The rules of this modus operandi are not at all a novelty, but the strategy doesn’t belong to the Islamic State; it spawns from al-Qaeda.  In November 2005 in Quetta, a Pakistani Police raid led to the high-level arrest of a jihadist whose features distinguished him from the others Muslims — a thick red beard. His name? Mustafa Setmariam Nasar a.k.a. Abu Musab al-Suri. He was at the top of the wanted intelligence list and he had been identified as one of the bin Laden organization’s most merciless operatives. Of Syrian origin, Mustafa married an European, acquiring a Spanish citizenship and then moving into the suburbs of Neasden in London. After years of anonymity and silence, his name returned to the limelight after the July 2005 subway attack investigations — not as forehand assassin, but as an organizer and inspirer [1]. The al-Suri core curriculum was similar to that of many al-Qaeda’s activists: mujahideen in Afghanistan during the Soviet invasion and, from 1988, an old friendship with Osama bin Laden whose opinions diverged in regards to some strategic choices and doctrinal visions.
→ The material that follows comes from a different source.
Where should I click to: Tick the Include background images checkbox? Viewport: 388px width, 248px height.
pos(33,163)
For example al-Suri didn’t approve of the theatricality of the Saudi Sheikh, coming even to condemn the attack on the Twin Towers. On this point, al-Suri’s jihadist’ worldview coincided with that of another criminal, the Iraqi Abu Musab al-Zarqawi follower of the Palestinian Cleric, Abu Muhammad al-Maqdisi [2].
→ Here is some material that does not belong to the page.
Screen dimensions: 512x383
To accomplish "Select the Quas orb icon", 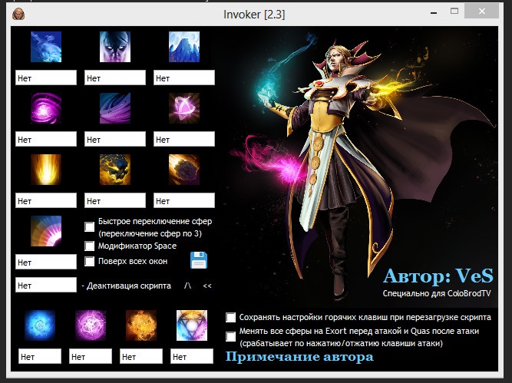I will click(x=38, y=325).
Once the Taliban regime collapsed, Abu-Musab went off the grid to devote himself to writing “The Global Islamic Resistance Call,” posted on jihadist websites in November, 2004. The 1600 pages compiled by the Syrian theorist represented a military abridged edition, motivated by the most extreme Salafist speculations on jihad: “who are primarily military strategists, and whose main preoccupation is political outcome, not doctrinal purity [3].”

Abu Musab al-Suri avoided the title of “cleric,” preferring to call himself “terrorism’s tactician,” whose interest aimed in perpetuating the jihad political outcome. Brynjar Lia, author of a biography devoted to the terrorist, has emphasized a conflict among the Salafist traditionalists school and al-Suri which — contrary to bin Laden’s pattern — didn’t care anything of the clerical legitimacy, judging it hostile and misleading: “Their clerics mislead the mujahidin and turned them away from the battlefield by preaching loyalty to corrupt rulers who had allied themselves with the infidels [4].”

Individual Terrorism

According to al-Suri’s thought, the former terrorist groups had substantially failed their mission, since they depended upon a hierarchical and centralized structure. From the beginning al-Qaeda had similar characteristics, altering them as a result of the war. Al-Suri suggested a more innovative model, based on “individual terrorism” and small operative cells. In the pages of his essay “The Global Islamic Resistance Call,” the author stresses the potential of these well-defined, “spontaneous” operations, apparently without connections to any centralized structure, and this strategy has “put the local and international intelligence apparatuses in a state of confusion [5].”